[INPUT DATA]
* * * * * * *

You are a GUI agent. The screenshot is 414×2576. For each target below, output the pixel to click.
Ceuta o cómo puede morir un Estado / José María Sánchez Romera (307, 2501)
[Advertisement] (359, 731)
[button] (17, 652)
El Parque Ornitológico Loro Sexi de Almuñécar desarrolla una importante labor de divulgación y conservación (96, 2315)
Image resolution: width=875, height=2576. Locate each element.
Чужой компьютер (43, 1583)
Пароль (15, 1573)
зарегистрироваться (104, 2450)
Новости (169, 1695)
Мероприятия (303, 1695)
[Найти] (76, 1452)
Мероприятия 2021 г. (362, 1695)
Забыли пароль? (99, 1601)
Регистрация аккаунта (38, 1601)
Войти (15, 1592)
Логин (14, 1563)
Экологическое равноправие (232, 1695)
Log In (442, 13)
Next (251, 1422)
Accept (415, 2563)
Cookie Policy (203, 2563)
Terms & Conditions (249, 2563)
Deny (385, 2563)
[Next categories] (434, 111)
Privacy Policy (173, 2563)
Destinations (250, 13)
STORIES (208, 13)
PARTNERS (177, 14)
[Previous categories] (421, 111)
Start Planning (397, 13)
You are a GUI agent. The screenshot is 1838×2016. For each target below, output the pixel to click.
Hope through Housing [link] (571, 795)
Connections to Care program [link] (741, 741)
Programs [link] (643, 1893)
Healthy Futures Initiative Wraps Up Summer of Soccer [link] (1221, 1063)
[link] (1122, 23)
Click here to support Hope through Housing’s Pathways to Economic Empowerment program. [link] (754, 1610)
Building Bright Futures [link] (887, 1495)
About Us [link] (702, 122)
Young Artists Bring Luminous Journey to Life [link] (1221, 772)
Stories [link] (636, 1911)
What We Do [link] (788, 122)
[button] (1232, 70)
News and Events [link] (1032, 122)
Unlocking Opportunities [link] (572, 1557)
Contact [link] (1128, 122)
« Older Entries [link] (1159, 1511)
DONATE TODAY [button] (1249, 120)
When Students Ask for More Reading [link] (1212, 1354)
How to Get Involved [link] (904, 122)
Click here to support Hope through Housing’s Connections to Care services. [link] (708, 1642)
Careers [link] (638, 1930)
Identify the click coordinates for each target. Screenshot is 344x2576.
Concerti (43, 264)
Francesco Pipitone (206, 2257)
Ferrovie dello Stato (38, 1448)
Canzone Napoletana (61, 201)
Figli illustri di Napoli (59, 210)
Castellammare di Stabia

* * * * * * *

[EXERCISE REQUIREMENTS] Look in the material above for the line with "Terms & Conditions (249, 2563)" and the line with "Programs [link] (643, 1893)", and transcribe exactly those lines and all lines between them, nothing more.

[SOLUTION FOR THIS EXERCISE]
Terms & Conditions (249, 2563)
Deny (385, 2563)
[Next categories] (434, 111)
Privacy Policy (173, 2563)
Destinations (250, 13)
STORIES (208, 13)
PARTNERS (177, 14)
[Previous categories] (421, 111)
Start Planning (397, 13)
You are a GUI agent. The screenshot is 1838×2016. For each target below, output the pixel to click.
Hope through Housing [link] (571, 795)
Connections to Care program [link] (741, 741)
Programs [link] (643, 1893)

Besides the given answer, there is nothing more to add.